3

I'm trying to write a real mode bootloader and I'm currently having problems trying to enable the A20 line. Here's my code so far, I'm assembling with NASM:

[bits 16]

[global _start]

jmp _start

bios_print:
 lodsb
 test al, al
 jz bios_print_done
 mov ah, 0x0E
 mov bh, 0
 int 0x10
 jmp bios_print

bios_print_done:
 ret

a20_is_enabled:
 push ds
 push si
 push es
 push di

 xor ax, ax
 mov ds, ax
 mov si, BOOT_ID_OFFS

 mov ax, BOOT_ID_OFFS_PLUS_1MB_SEGM
 mov es, ax
 mov di, BOOT_ID_OFFS_PLUS_1MB_OFFS

 cmp word [es:di], BOOT_ID

 mov ax, 1
 jne a20_is_enabled_done

 mov ax, word [ds:si]
 xor ax, ax
 mov [ds:si], ax

 cmp word [es:di], BOOT_ID

 push ax
 xor ax, ax
 mov [ds:si], ax
 pop ax

 mov ax, 1
 jne a20_is_enabled_done

 mov ax, 0

a20_is_enabled_done:
 pop di
 pos es
 pop si
 pop ds

 ret

a20_enable_bios:
 mov ax, 0x2403
 int 0x15
 jc a20_enable_bios_failure
 test ah, ah
 jnz a20_enable_bios_failure

 mov ax, 0x2401
 int 0x15
 jc a20_enable_bios_failure
 test ah, ah
 jnz a20_enable_bios_failure

 mov ax, 1
 jmp a20_enable_bios_done

a20_enable_bios_failure:
 mov ax, 0

a20_enable_bios_done:
 ret

a20_enable:

 push si

 mov si, word MSG_A20_TRY_BIOS
 call bios_print

 pop si

 call a20_enable_bios

 test ax, ax
 jz a20_enable_failure

 call a20_is_enabled

 test ax, ax
 jnz a20_enable_success

a20_enable_failure:

 push si

 mov si, word MSG_A20_FAILURE
 call bios_print

 pop si

 mov ax, 0
 jmp a20_enable_done

a20_enable_success:

 push si

 mov si, word MSG_A20_SUCCESS
 call bios_print

 pop si

 mov ax, 1

a20_enable_done:
 ret

_start:
 xor ax, ax
 mov ds, ax

 cld

 cli

 push si

 mov si, word MSG_GREETING
 call bios_print

 pop si

 call a20_enable

 test ax, ax
 jz boot_error

 ; TODO

boot_error:
 jmp boot_error

BOOT_ID equ 0xAA55
BOOT_ID_OFFS equ 0x7DFE
BOOT_ID_OFFS_PLUS_1MB_SEGM equ 0xFFFF
BOOT_ID_OFFS_PLUS_1MB_OFFS equ BOOT_ID_OFFS + (0x1 << 20) - (BOOT_ID_OFFS_PLUS_1MB_SEGM << 4)

MSG_GREETING db 'Hello from the bootloader', 0xA, 0xD, 0
MSG_A20_TRY_BIOS db 'Trying to enable A20 line via BIOS interrupt', 0xA, 0xD, 0
MSG_A20_SUCCESS db 'Successfully enabled A20 line', 0xA, 0xD, 0
MSG_A20_FAILURE db 'Failed to enable A20 line', 0xA, 0xD, 0

times 510-($-$$) db 0
dw BOOT_ID

The problem is the function a20_is_enabled which is supposed to check if the A20 line is enabled after a20_enable_bios has activated it via a BIOS interrupt (I know this is not foolproof, more code will follow here).
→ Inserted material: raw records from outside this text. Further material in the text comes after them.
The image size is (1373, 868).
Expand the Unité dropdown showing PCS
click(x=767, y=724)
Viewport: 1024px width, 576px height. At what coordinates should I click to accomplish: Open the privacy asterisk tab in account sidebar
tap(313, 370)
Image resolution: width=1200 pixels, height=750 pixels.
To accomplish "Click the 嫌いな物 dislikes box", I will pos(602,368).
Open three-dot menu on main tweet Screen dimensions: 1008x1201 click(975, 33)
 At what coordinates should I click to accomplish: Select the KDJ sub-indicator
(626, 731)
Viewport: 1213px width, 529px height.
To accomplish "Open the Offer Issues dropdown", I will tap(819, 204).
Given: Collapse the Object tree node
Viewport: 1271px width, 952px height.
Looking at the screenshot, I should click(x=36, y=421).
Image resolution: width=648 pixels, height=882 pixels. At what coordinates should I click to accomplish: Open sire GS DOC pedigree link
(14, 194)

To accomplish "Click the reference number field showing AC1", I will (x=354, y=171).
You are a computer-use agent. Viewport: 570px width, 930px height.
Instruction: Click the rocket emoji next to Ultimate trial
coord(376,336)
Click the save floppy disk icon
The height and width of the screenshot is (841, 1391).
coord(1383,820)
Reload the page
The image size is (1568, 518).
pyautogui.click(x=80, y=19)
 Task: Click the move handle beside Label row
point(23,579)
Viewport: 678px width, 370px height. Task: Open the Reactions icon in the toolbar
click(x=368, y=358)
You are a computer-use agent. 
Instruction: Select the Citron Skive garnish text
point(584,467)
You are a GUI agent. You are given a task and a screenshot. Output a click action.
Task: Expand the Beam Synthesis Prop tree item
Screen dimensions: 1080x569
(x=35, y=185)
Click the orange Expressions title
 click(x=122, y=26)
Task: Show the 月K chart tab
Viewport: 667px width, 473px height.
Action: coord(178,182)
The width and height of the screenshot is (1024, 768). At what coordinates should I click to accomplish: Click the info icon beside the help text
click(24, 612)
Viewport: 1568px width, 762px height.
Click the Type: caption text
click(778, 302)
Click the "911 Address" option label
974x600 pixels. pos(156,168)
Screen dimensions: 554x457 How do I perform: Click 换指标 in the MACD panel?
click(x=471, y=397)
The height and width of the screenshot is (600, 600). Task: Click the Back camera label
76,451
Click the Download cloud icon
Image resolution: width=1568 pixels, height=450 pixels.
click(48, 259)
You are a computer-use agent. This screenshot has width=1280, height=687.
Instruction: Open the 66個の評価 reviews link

When I debug the code everything seems to be fine until call a20_is_enabled. The processor does then indeed perform a near call to to correct address here but no return address is pushed onto the stack (which I have verified with gdb). So when ret is executed in a20_is_enabled, the instruction pointer is set to some garbage address. Why is this?

EDIT: note that there is not ORG 0x7C00 at the beginning of my assembly code. This is because I first create an elf file so that I can debug my code using gdb and that doesn't play well with ORG, So I actually do this:

nasm -f elf32 -g -F dwarf boot.asm -o boot.o
ld -Ttext=0x7c00 -melf_i386 boot.o -o boot.elf
objcopy -O binary boot.elf boot.bin
Michael Petch
  • 46,082
  • 8
  • 107
  • 198
Peter
  • 2,919
  • 1
  • 16
  • 35
  • 2
    I highly recommend BOCHS for real mode debugging of things like bootloaders and other real mode code. Unlike GDB, BOCHs has proper understanding of real mode segment:offeset addressing. BOCHs only has limited symbolic debugging but this is usually not a big deal for stepping through things as small as a bootloader. – Michael Petch Nov 15 '20 at 13:35
  • @MichaelPetch: I have not used BOCHs before but that sounds sensible. As to org 0x7c00: that is sort of related to the fact that I use gdb, I will edit the question. – Peter Nov 15 '20 at 13:54
  • @MichaelPetch: I have updated the question, the ORG line is missing because I create an ELF file with debug information and that doesn't seem to work with ORG. Maybe the command I use to link is not appropriate. – Peter Nov 15 '20 at 13:59

1 Answers1

7

Normally one might close this question as it is caused by a typographical error but the error isn't necessarily obvious at first. One has to pay close attention in a debugger observing the instructions that are being executed.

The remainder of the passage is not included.